Armin Landeck
[biography from the National Gallery of art; acessed April 2020]
Before enrolling at Columbia University, Armin Landeck studied for two years at the University of Michigan. In New York he took summer classes at the Art Students League and visited the city's museums and galleries. By the time of his graduation from Columbia in 1927, he had become interested in printmaking and had bought a used press. In 1928 and 1929 he traveled and worked in Europe, seeing the work of the old masters and also modern art, sketching and making etchings wherever he could find an opportunity to use a press. He was greatly interested in the cubist art he saw in Paris, and the angular facets of his early compositions reflect that fascination. Returning to the United States in 1929, he settled on a farm in East Cornwall, Connecticut, but spent a great deal of time in New York City, moving back there in 1935 to teach printmaking. Throughout the 1930s he worked in etching, aquatint, drypoint, and lithography.

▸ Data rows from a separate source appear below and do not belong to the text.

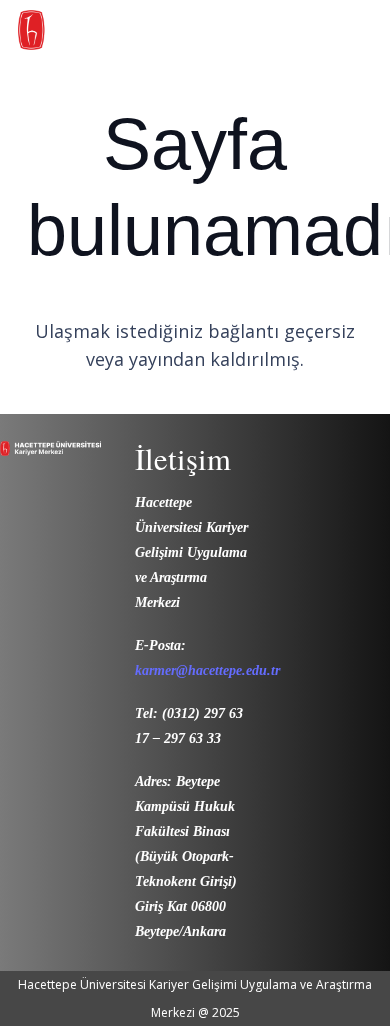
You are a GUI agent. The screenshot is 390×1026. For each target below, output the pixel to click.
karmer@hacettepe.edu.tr (207, 670)
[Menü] (362, 35)
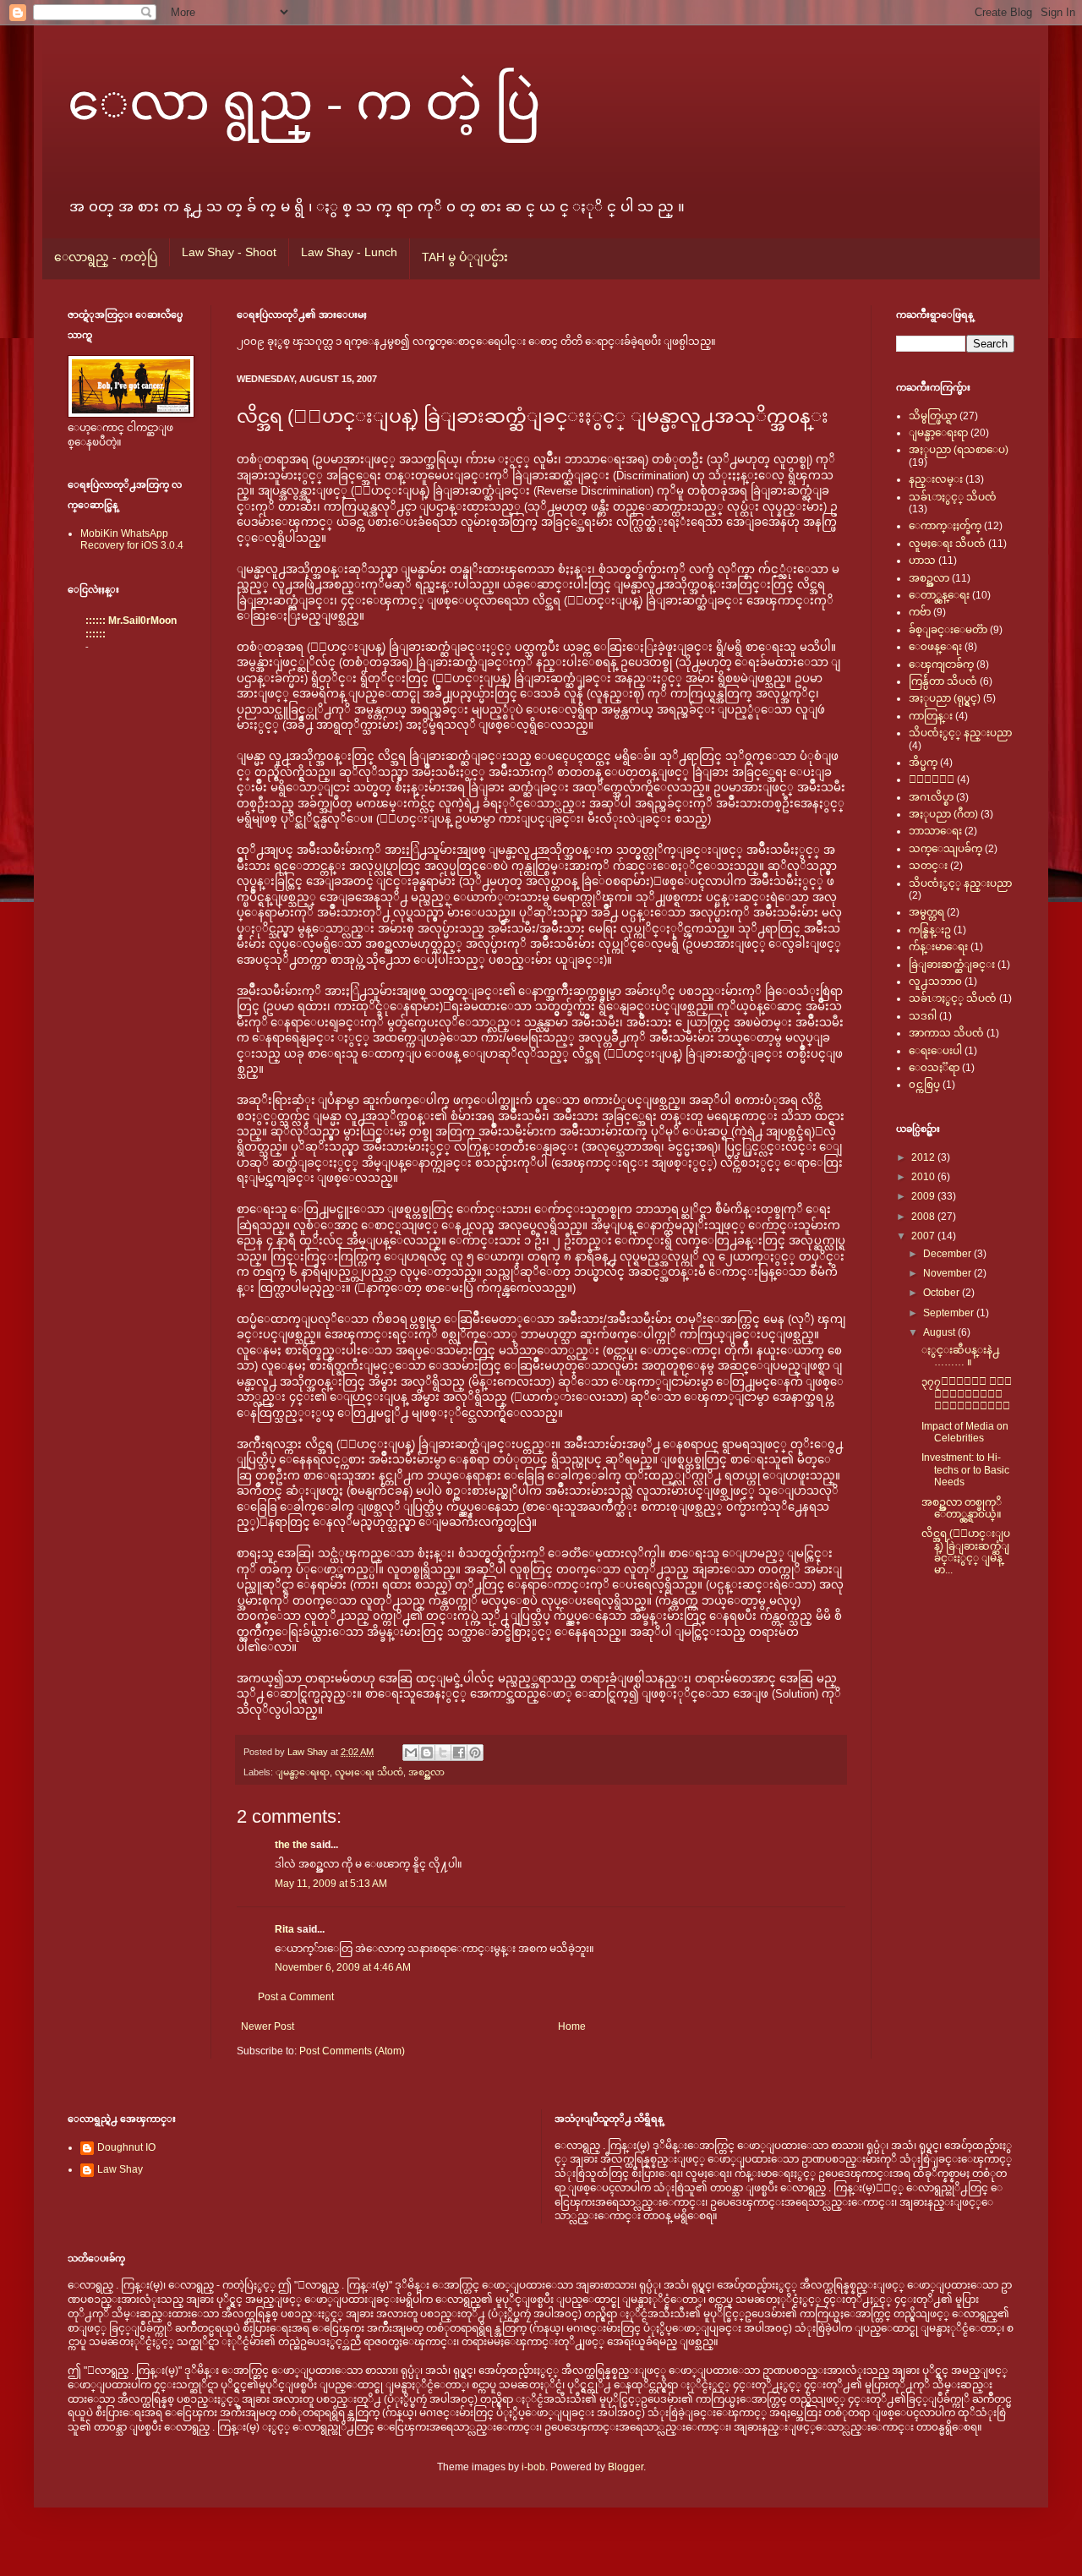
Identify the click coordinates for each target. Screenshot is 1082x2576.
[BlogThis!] (426, 1752)
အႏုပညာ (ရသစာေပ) (958, 450)
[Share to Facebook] (459, 1752)
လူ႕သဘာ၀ (935, 981)
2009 (924, 1196)
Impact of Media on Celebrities (964, 1432)
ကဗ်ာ (920, 612)
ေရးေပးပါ (935, 1051)
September (949, 1313)
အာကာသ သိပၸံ (946, 1033)
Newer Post (267, 2026)
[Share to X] (442, 1752)
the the (291, 1845)
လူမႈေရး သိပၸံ (369, 1772)
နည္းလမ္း (936, 479)
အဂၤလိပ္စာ (931, 797)
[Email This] (410, 1752)
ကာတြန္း (931, 716)
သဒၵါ (923, 1016)
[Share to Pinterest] (475, 1752)
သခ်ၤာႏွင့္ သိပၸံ (953, 998)
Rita (284, 1929)
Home (572, 2026)
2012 (924, 1157)
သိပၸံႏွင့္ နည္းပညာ (960, 733)
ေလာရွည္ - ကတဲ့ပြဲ (105, 257)
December (948, 1254)
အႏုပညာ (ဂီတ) (943, 814)
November (948, 1273)
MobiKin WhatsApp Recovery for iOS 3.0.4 (131, 539)
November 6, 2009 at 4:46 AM (343, 1967)
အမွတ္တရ (926, 912)
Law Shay (309, 1752)
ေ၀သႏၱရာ (934, 1068)
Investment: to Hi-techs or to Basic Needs (965, 1470)
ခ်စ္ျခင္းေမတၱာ (948, 630)
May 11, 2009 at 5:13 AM (331, 1884)
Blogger (625, 2467)
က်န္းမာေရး (938, 947)
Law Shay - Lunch (349, 252)
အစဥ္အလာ (426, 1772)
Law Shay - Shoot (229, 252)
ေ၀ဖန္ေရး (935, 647)
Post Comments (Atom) (352, 2051)
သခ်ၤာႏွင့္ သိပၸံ (953, 497)
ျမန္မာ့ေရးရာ (303, 1772)
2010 (924, 1177)
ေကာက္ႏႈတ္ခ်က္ (945, 526)
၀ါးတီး (931, 779)
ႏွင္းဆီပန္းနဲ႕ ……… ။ (960, 1356)
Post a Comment (296, 1997)
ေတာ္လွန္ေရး (939, 595)
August (940, 1332)
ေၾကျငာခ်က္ (941, 664)
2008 (924, 1216)
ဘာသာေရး (935, 831)
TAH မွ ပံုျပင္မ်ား (465, 257)
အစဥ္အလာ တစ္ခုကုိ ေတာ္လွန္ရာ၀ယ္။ (961, 1508)
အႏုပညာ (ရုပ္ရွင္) (945, 698)
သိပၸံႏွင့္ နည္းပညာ (960, 883)
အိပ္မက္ (923, 762)
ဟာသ (922, 560)
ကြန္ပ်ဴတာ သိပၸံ (943, 681)
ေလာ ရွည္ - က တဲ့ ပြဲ (304, 100)
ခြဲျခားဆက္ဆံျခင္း (952, 965)
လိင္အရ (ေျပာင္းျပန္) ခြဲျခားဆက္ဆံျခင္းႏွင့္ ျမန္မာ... (965, 1552)
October (942, 1293)
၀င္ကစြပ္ (924, 1085)
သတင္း (928, 866)
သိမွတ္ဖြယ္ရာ (933, 416)
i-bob (533, 2467)
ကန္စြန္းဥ (930, 930)
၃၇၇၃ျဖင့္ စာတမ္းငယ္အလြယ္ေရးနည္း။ (966, 1394)
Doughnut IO (126, 2147)
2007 (924, 1236)
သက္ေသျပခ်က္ (945, 849)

Study with Stanley William Hayter at the New School for Social Research in New York in the early 1940s led to Landeck's extensive use of the engraving medium, but he continued to work in other etching media as well. In 1953 he was awarded a Guggenheim Fellowship that permitted him to work in Paris and to travel again through Europe. He retired from teaching in 1958 and moved back to his Connecticut farm, where he died in 1984.
Landeck focused on New York City in much of his work. As a student at Columbia University, Landeck earned a degree in architecture, and this training is reflected in his careful rendering of buildings and their details.